Leave out the pictures and retype exactly the lines from the line with "This screenshot has" through the end of the listing below.
____ Exercise data
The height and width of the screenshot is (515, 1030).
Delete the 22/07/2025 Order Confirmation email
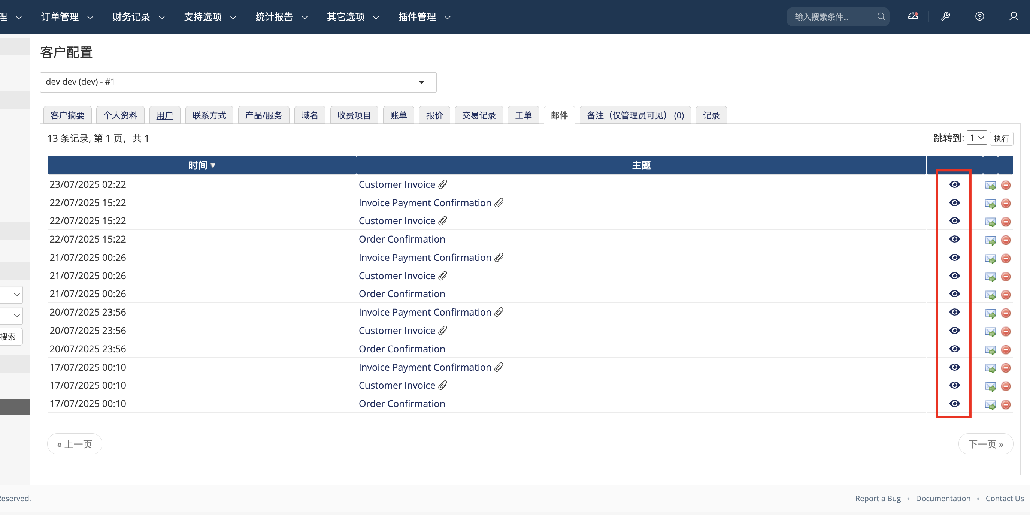pos(1006,240)
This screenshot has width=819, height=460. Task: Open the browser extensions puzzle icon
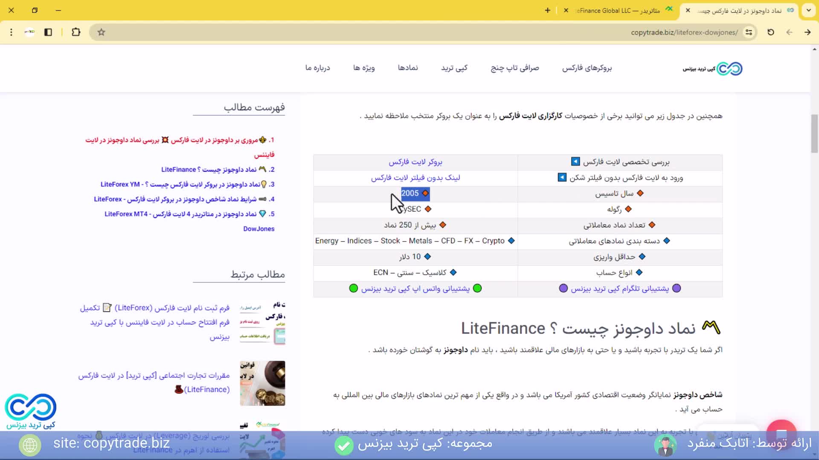tap(76, 32)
________
Response to this exercise »
This screenshot has width=819, height=460. Task: Open the browser extensions puzzle icon
tap(76, 32)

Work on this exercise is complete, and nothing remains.